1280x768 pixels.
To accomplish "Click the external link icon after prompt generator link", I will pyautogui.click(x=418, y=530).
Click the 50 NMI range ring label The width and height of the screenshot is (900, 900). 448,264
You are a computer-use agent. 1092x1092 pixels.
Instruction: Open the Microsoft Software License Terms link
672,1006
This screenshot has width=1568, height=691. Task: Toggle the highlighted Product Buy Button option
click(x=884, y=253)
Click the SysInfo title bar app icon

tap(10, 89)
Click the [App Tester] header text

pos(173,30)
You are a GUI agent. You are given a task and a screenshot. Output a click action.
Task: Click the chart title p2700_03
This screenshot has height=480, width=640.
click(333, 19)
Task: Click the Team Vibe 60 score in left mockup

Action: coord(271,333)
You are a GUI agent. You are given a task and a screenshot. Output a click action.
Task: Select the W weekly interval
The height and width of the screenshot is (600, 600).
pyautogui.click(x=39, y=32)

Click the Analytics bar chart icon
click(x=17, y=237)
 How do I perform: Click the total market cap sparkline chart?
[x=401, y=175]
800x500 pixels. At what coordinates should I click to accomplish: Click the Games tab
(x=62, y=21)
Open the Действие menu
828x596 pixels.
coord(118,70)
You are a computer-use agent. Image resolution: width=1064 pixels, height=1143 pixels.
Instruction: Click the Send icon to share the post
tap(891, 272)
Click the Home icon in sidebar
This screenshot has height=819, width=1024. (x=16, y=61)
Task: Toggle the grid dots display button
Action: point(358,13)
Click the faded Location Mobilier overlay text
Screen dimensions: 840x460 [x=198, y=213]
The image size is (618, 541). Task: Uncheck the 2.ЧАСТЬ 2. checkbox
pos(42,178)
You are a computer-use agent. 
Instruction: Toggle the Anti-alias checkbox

-*-

§ Activity
Set down each record again, exactly as written.

§ Your solution
1280x768 pixels.
To accomplish "Click the external link icon after prompt generator link", I will pyautogui.click(x=418, y=530).
Click the 50 NMI range ring label The width and height of the screenshot is (900, 900). 448,264
You are a computer-use agent. 1092x1092 pixels.
Instruction: Open the Microsoft Software License Terms link
672,1006
This screenshot has width=1568, height=691. Task: Toggle the highlighted Product Buy Button option
click(x=884, y=253)
Click the SysInfo title bar app icon

tap(10, 89)
Click the [App Tester] header text

pos(173,30)
You are a GUI agent. You are given a task and a screenshot. Output a click action.
Task: Click the chart title p2700_03
This screenshot has height=480, width=640.
click(333, 19)
Task: Click the Team Vibe 60 score in left mockup

Action: coord(271,333)
You are a GUI agent. You are given a task and a screenshot. Output a click action.
Task: Select the W weekly interval
The height and width of the screenshot is (600, 600).
pyautogui.click(x=39, y=32)

Click the Analytics bar chart icon
click(x=17, y=237)
 How do I perform: Click the total market cap sparkline chart?
[x=401, y=175]
800x500 pixels. At what coordinates should I click to accomplish: Click the Games tab
(x=62, y=21)
Open the Действие menu
828x596 pixels.
coord(118,70)
You are a computer-use agent. Image resolution: width=1064 pixels, height=1143 pixels.
Instruction: Click the Send icon to share the post
tap(891, 272)
Click the Home icon in sidebar
This screenshot has height=819, width=1024. (x=16, y=61)
Task: Toggle the grid dots display button
Action: point(358,13)
Click the faded Location Mobilier overlay text
Screen dimensions: 840x460 [x=198, y=213]
The image size is (618, 541). Task: Uncheck the 2.ЧАСТЬ 2. checkbox
pos(42,178)
You are a computer-use agent. 
Instruction: Toggle the Anti-alias checkbox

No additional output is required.